How to improve your lung capacity

Ifyou were asked what you need for running you would have no doubt: your legs and feet, and possibly good shoes on your feet. What we often forget is that running also and especially requires lungs. In fact, it is no coincidence that all specific workouts to increase speed and endurance focus precisely on improving lung and heart capacity.

Like other organs in our body, the lungs also lose efficiency over time. It is estimated that between the ages of 30 and 50, about 15 percent of lung capacity is lost, and by age 80, 30 percent is compromised.
However, something can be done to slow and limit the trend of deteriorating lung efficiency. In fact, not just something: you can do as many as five things.

1. Zone 2 cardio

When you exercise (when you run,yes!) do some sessions in Zone 2, that is, maintaining a pace and effort level that still allows you to talk. Typically this type of exertion translates in percentage terms to about 70 percent of fcmax, which is your maximum heart rate.

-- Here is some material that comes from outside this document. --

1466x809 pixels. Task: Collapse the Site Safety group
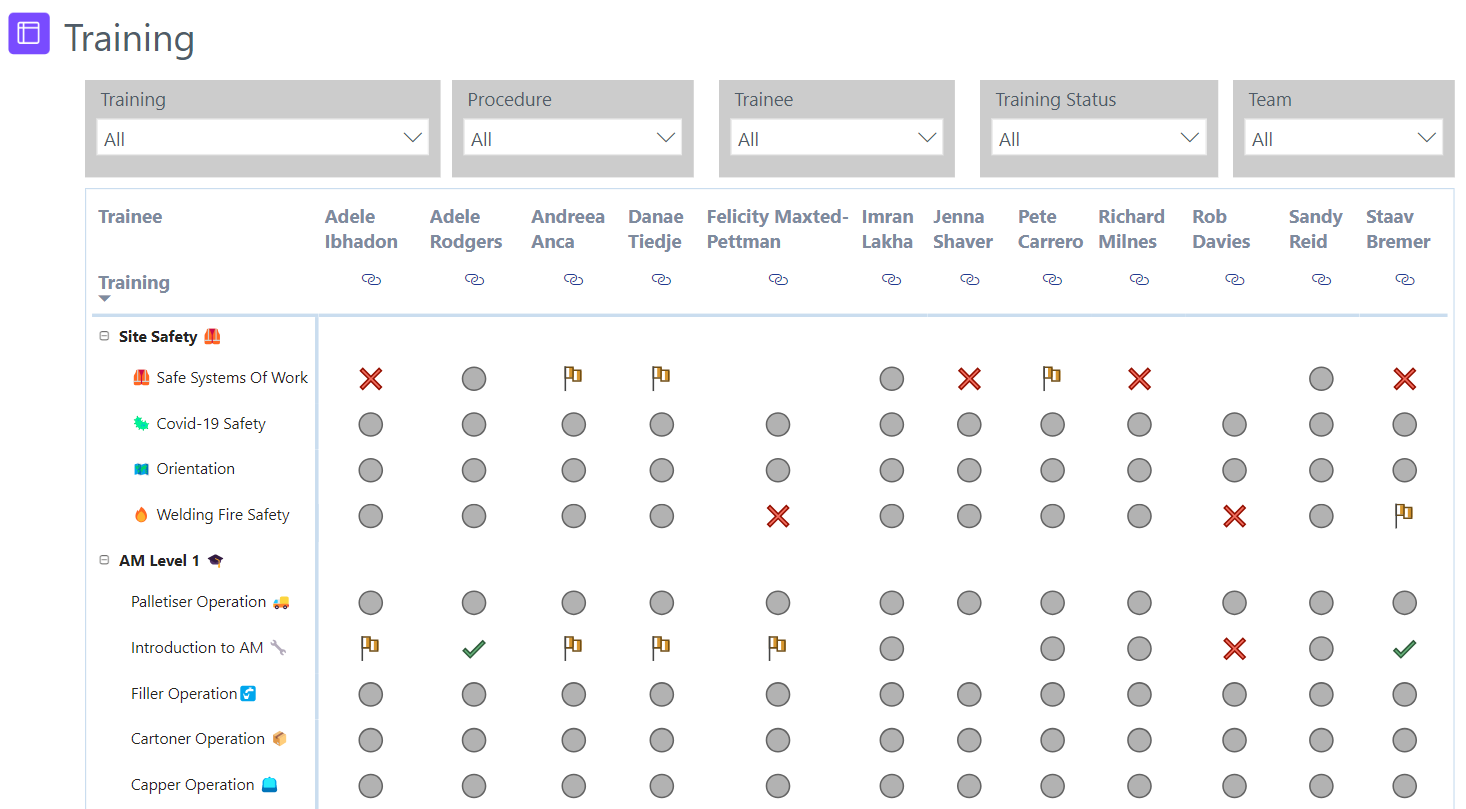click(x=104, y=336)
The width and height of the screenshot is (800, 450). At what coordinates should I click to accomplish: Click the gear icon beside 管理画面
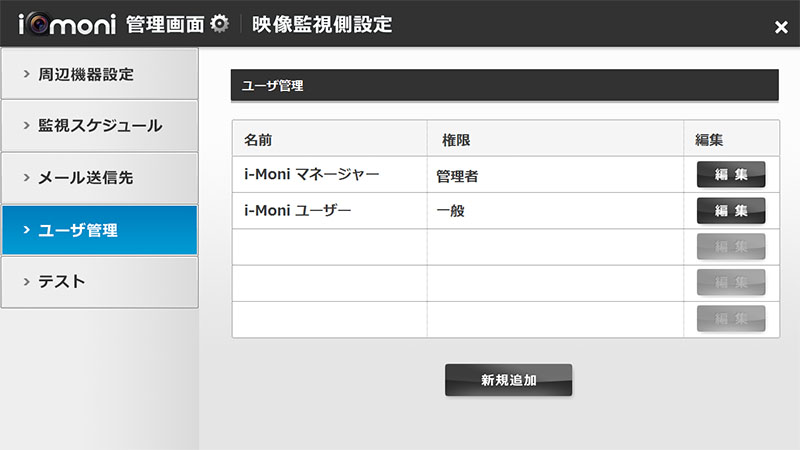click(x=221, y=24)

Otherwise known as High Intensity Interval Training. Earlier we talked about Zone 2 and moderate effort intensity. In the case of HIIT we go to the max: this type of training is very intense and requires great effort, but it is limited in time, as it typically lasts from a few minutes to 8-10 minutes. However, it is performed overthreshold, that is, near the maximum heart rate.

3. Hold your breath

Remember we were talking about “lung capacity”? Capacity indicates the volume of air they can take in. How to increase this “space”? By holding your breath, so as to increase the elasticity of the inner walls of the lungs, which will then be able to hold more air.
How to do it? The exercise is very simple: while sitting, breathe for about two minutes and then hold your breath as long as you can. Repeat.

4. Nasal breathing

You can breathe with your mouth or nose (or both) but it is good to get used to doing it mainly with your nose, at least in the resting phase. In fact, the nose has allows us to filter and “clean” the air we inhale that ends up in the lungs. It is clear that you can do this especially when you are not particularly exerting yourself because, as exertion increases, so does the demand for oxygen from the lungs, and therefore it is necessary to breathe through the mouth as well.
Inhaled air also is better humidified than that which passes through the oral cavity, and thus carries an essential component for increasing the elasticity of lung tissue: liquid air.

5. Posture

Have you ever paid attention to how you sit? If your job involves a sedentary set-up, it is likely that, after a while, your shoulders will arch and your back will curve. Instead, to allow the lungs to expand as much as possible, the rib cage must be enlarged, and this is done by opening the shoulders as wide as possible and not arching the back, whether sitting or standing.
In short, always put your lungs in the best condition to receive as much air as possible. And to retain this ability as long as possible.